◆ Data shown
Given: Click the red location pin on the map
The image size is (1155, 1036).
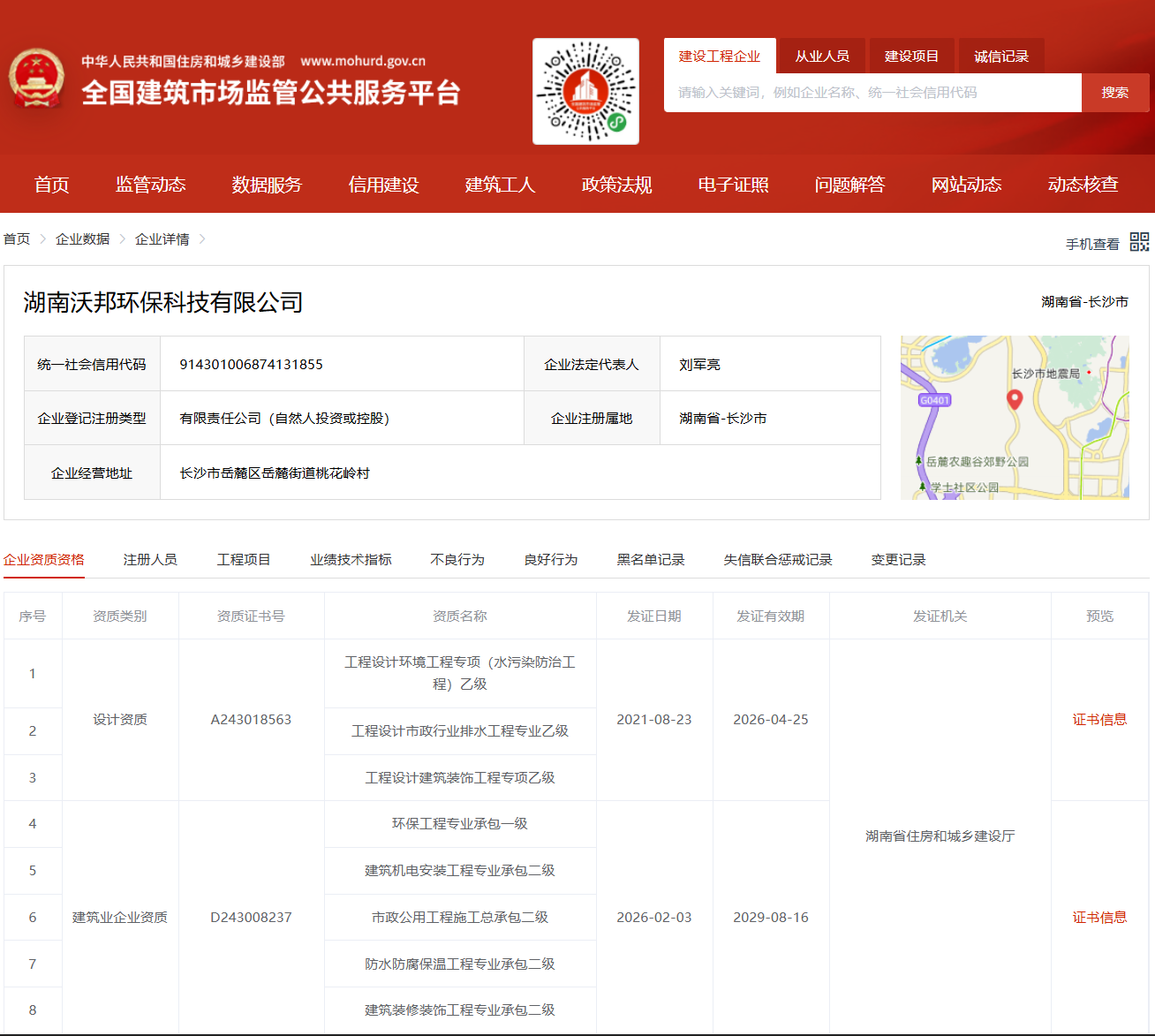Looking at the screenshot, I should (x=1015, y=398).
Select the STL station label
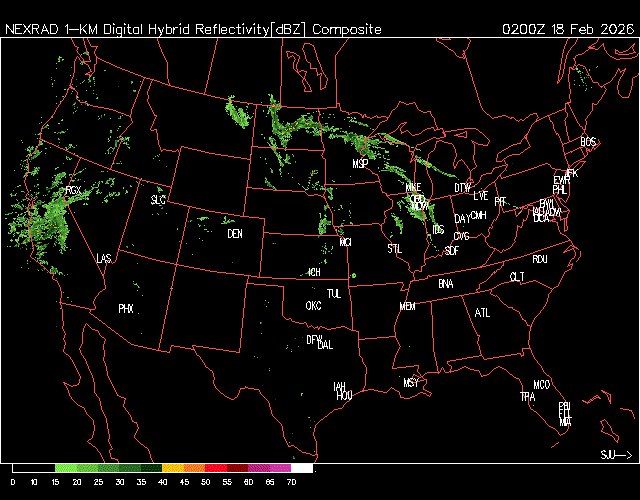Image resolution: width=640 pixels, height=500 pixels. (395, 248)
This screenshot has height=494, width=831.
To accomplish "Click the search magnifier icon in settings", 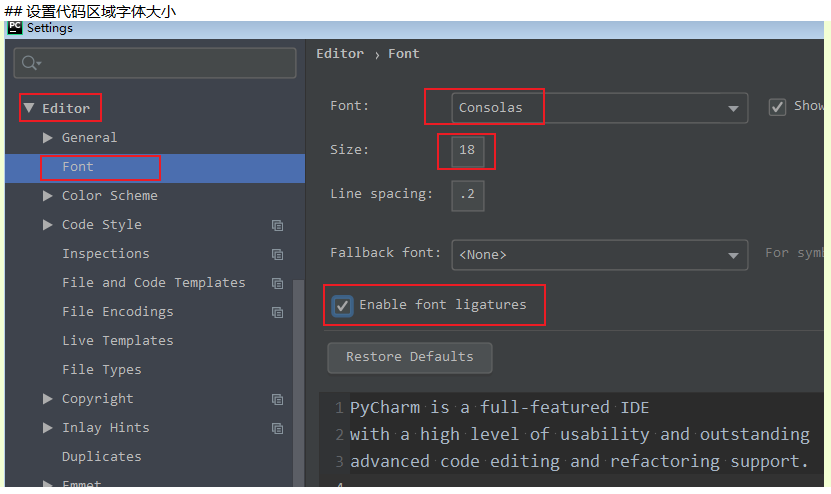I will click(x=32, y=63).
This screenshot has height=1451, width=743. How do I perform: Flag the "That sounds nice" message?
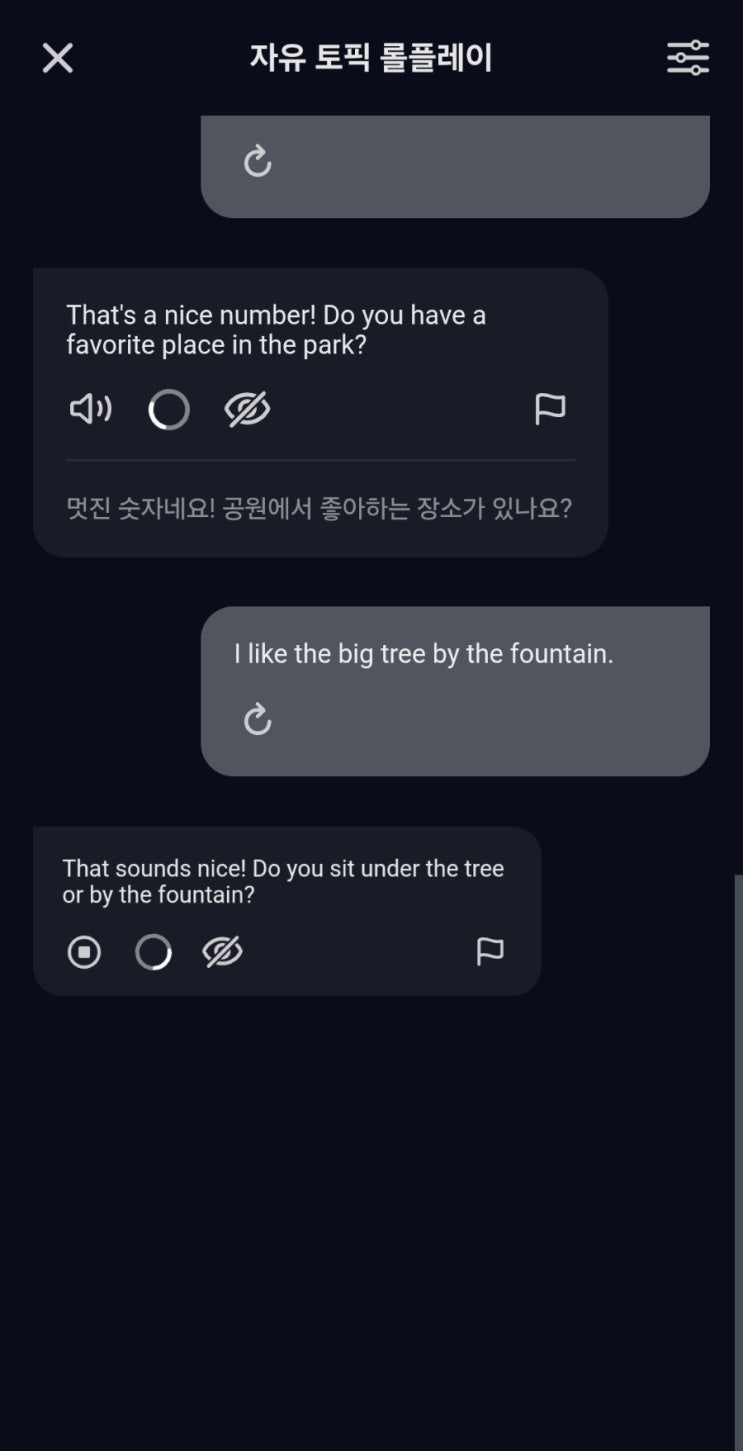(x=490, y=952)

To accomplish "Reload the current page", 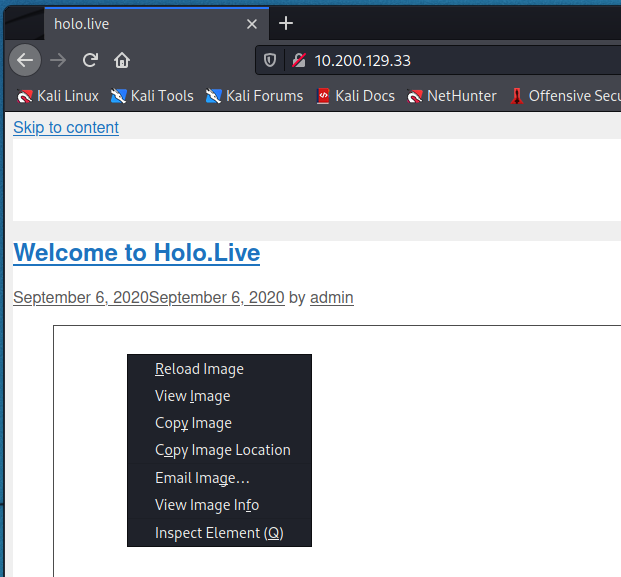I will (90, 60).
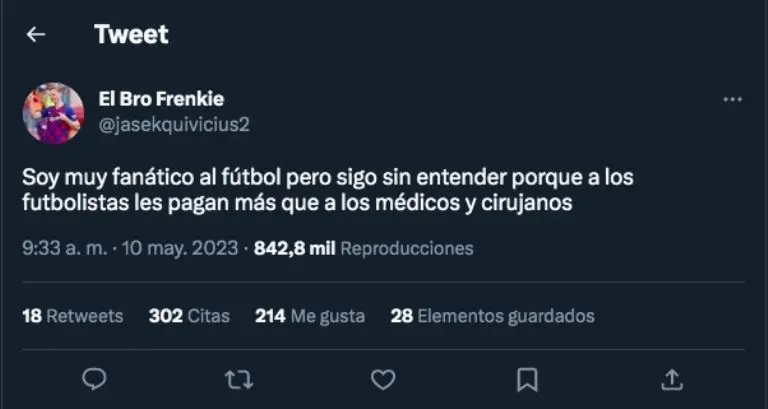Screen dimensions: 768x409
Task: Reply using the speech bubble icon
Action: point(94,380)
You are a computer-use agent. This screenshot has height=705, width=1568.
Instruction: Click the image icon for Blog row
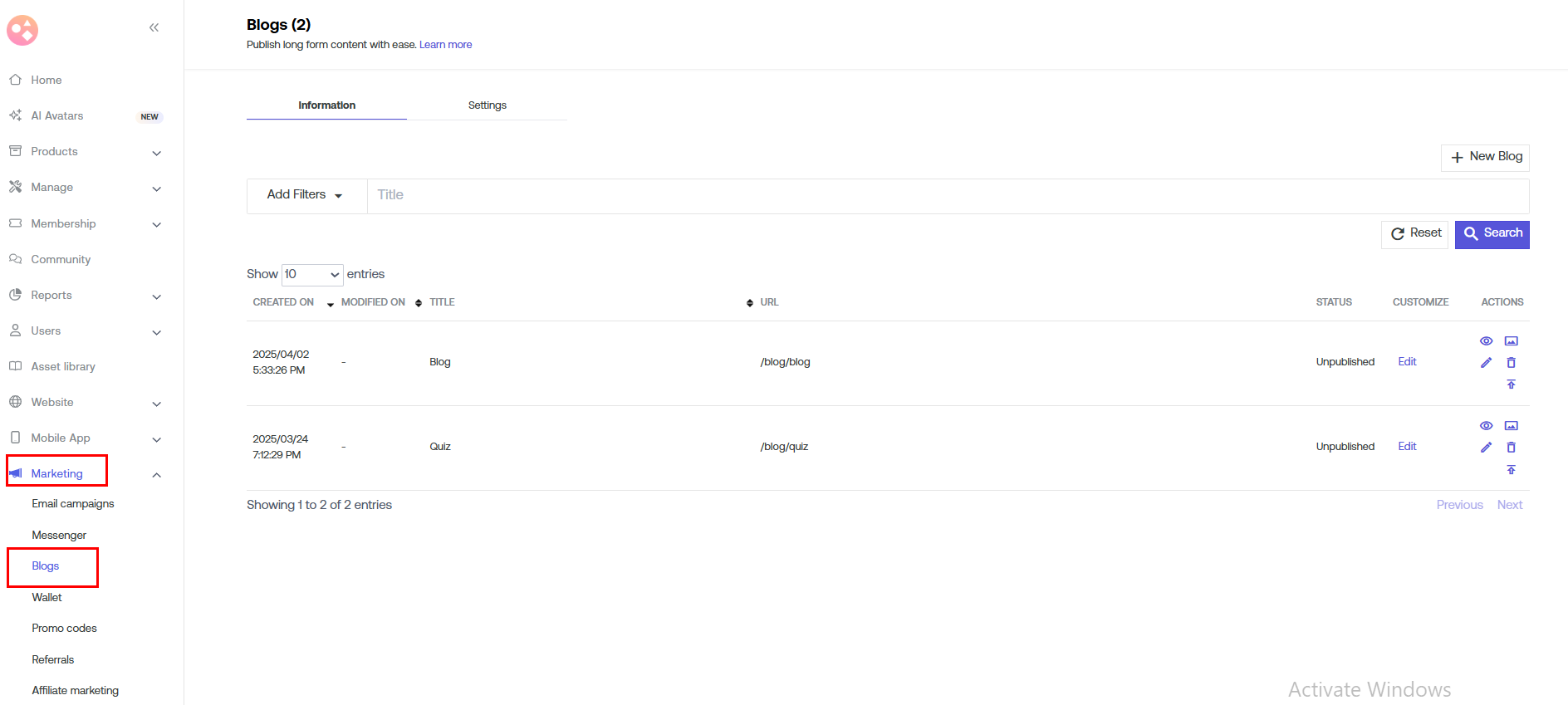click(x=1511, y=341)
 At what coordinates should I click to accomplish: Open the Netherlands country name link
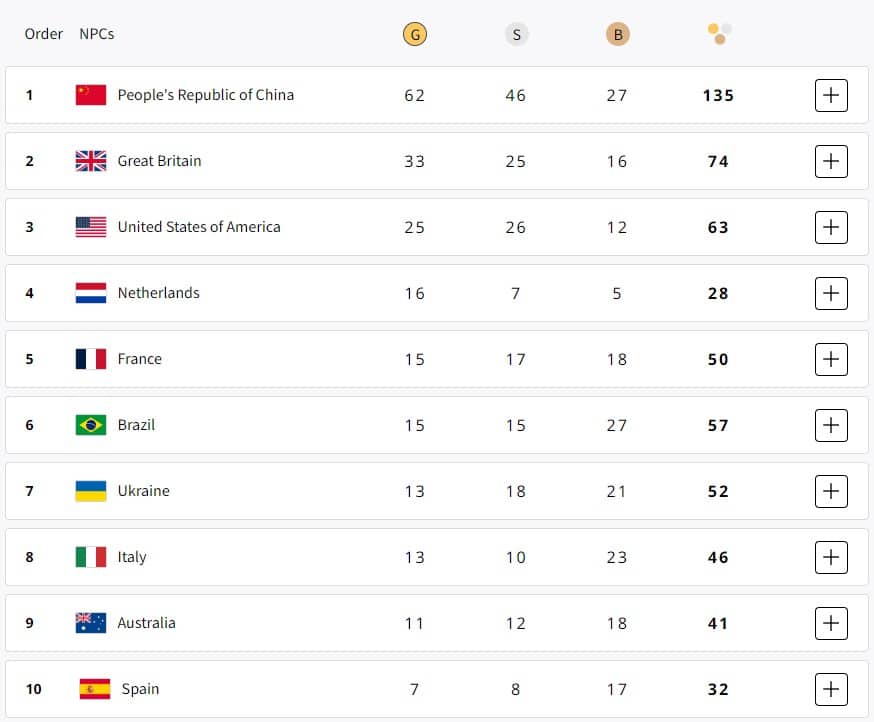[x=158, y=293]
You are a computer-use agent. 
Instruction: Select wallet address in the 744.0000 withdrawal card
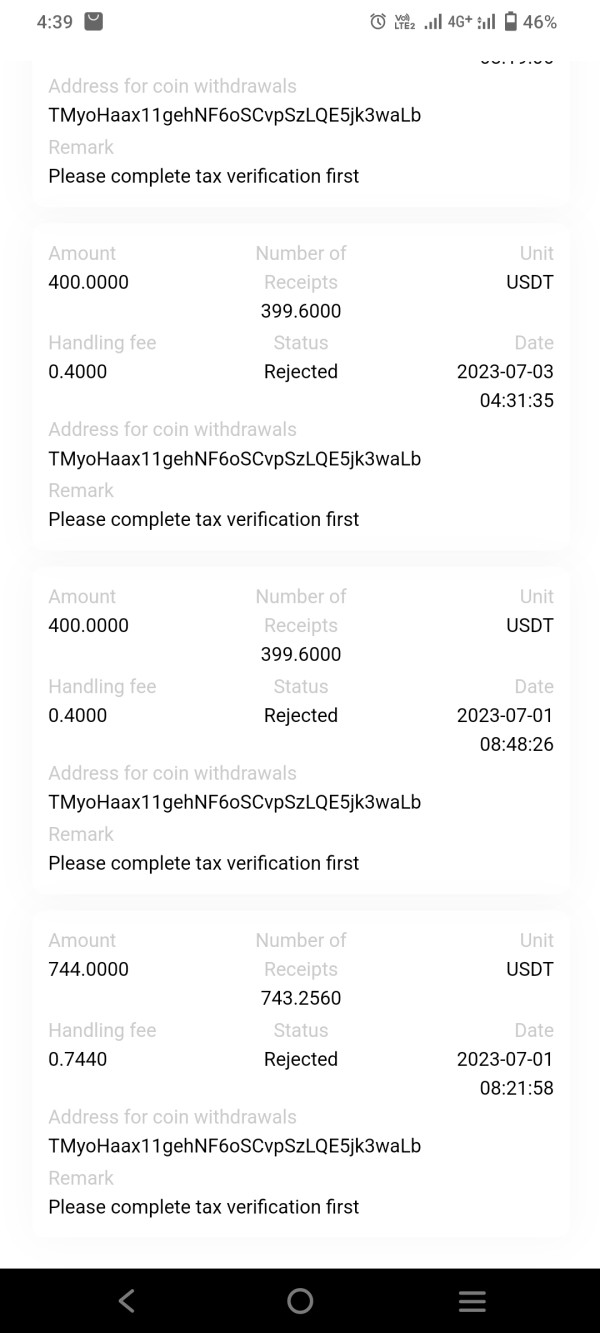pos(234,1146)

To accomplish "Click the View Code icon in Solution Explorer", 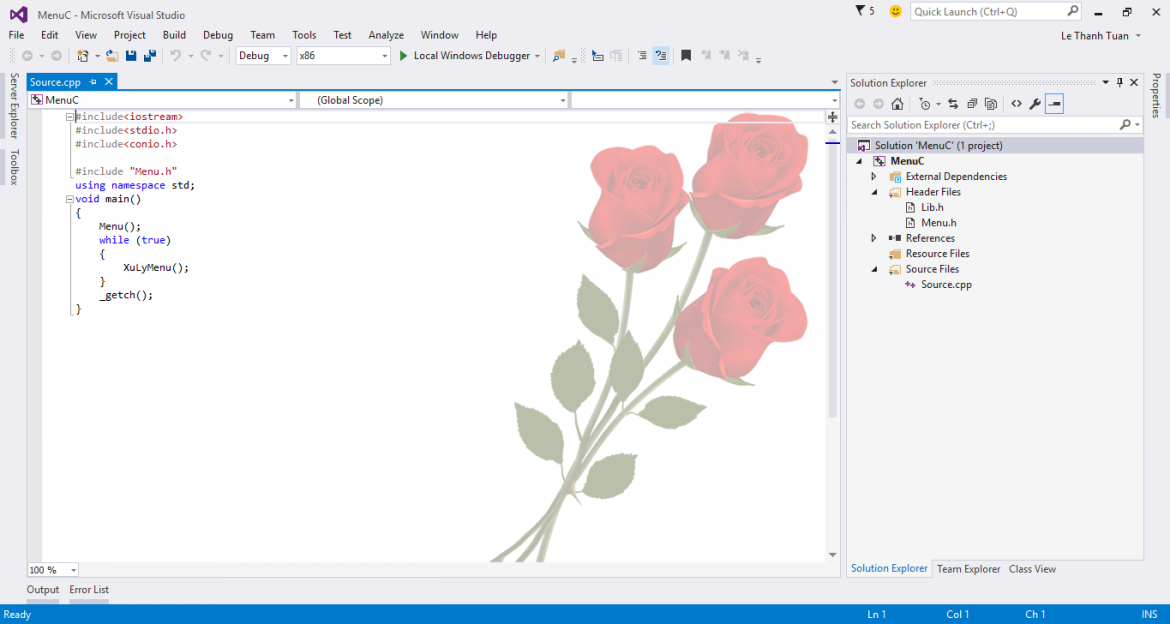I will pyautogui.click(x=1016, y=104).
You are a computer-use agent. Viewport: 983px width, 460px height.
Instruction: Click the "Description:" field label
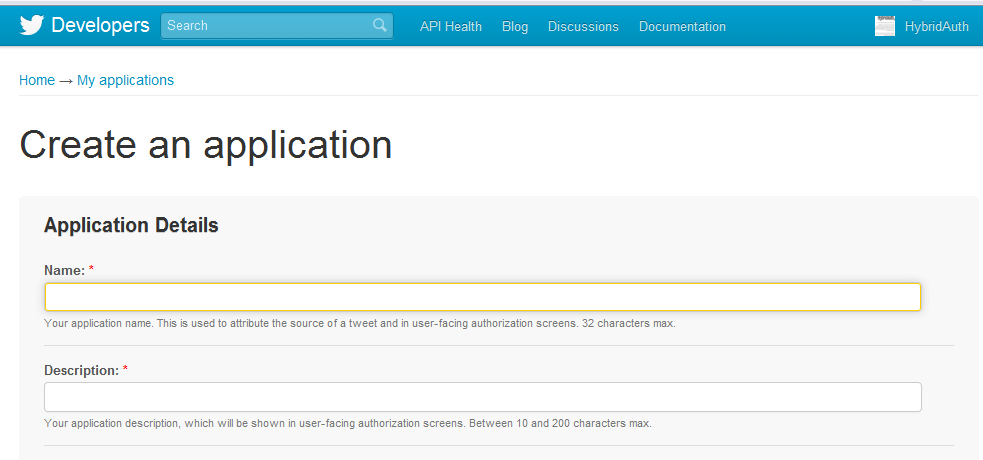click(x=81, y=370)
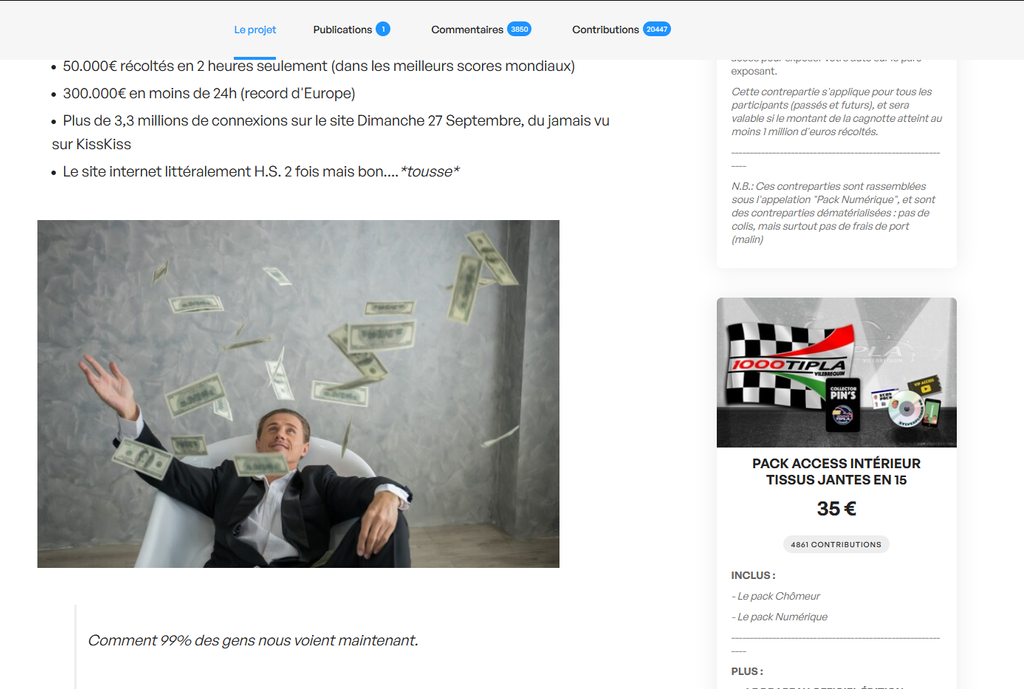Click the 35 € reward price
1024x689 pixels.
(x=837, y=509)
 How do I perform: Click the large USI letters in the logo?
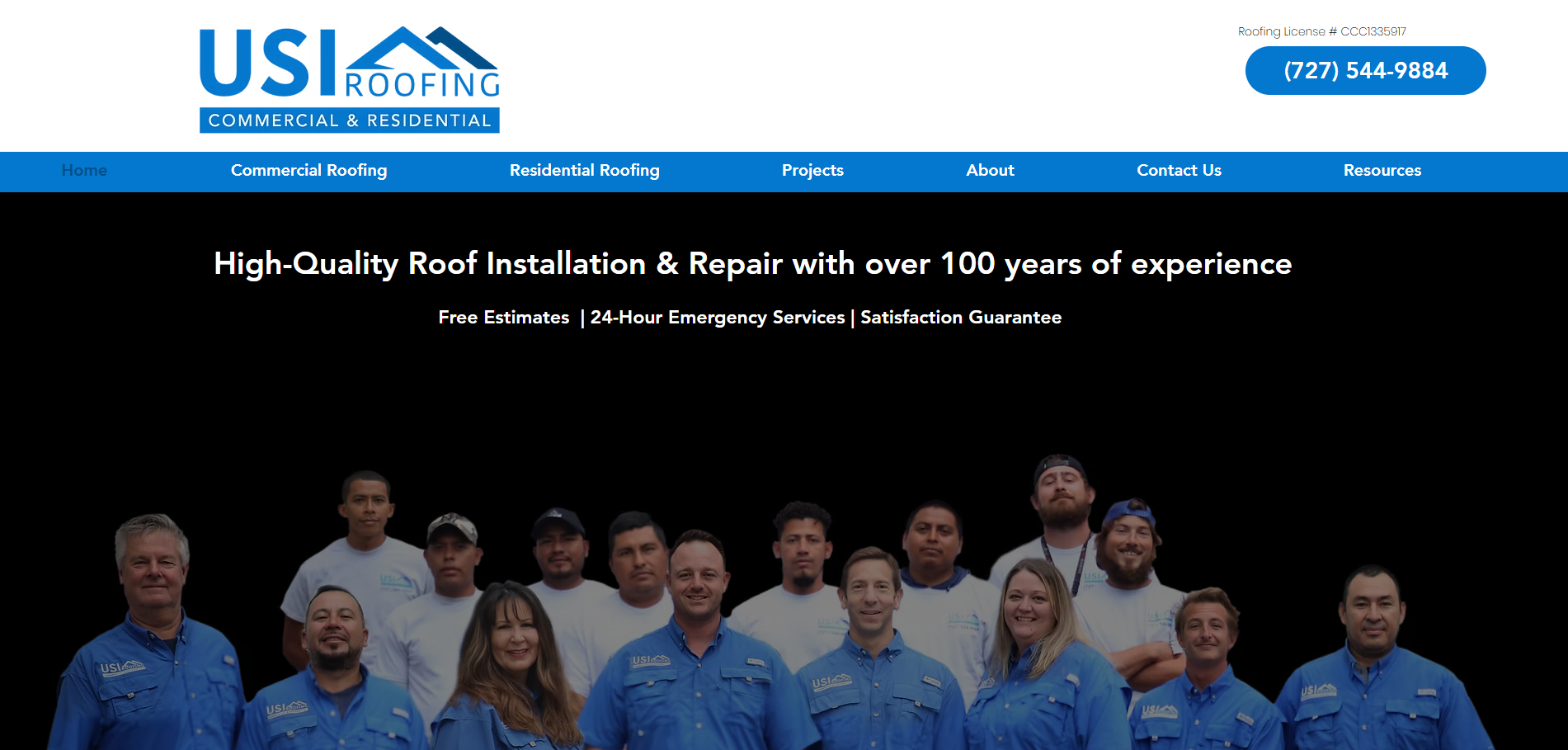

◆ Work task
A single number is expected: how many lines in the entries above hold the word "agent".

◆ Answer for the task
3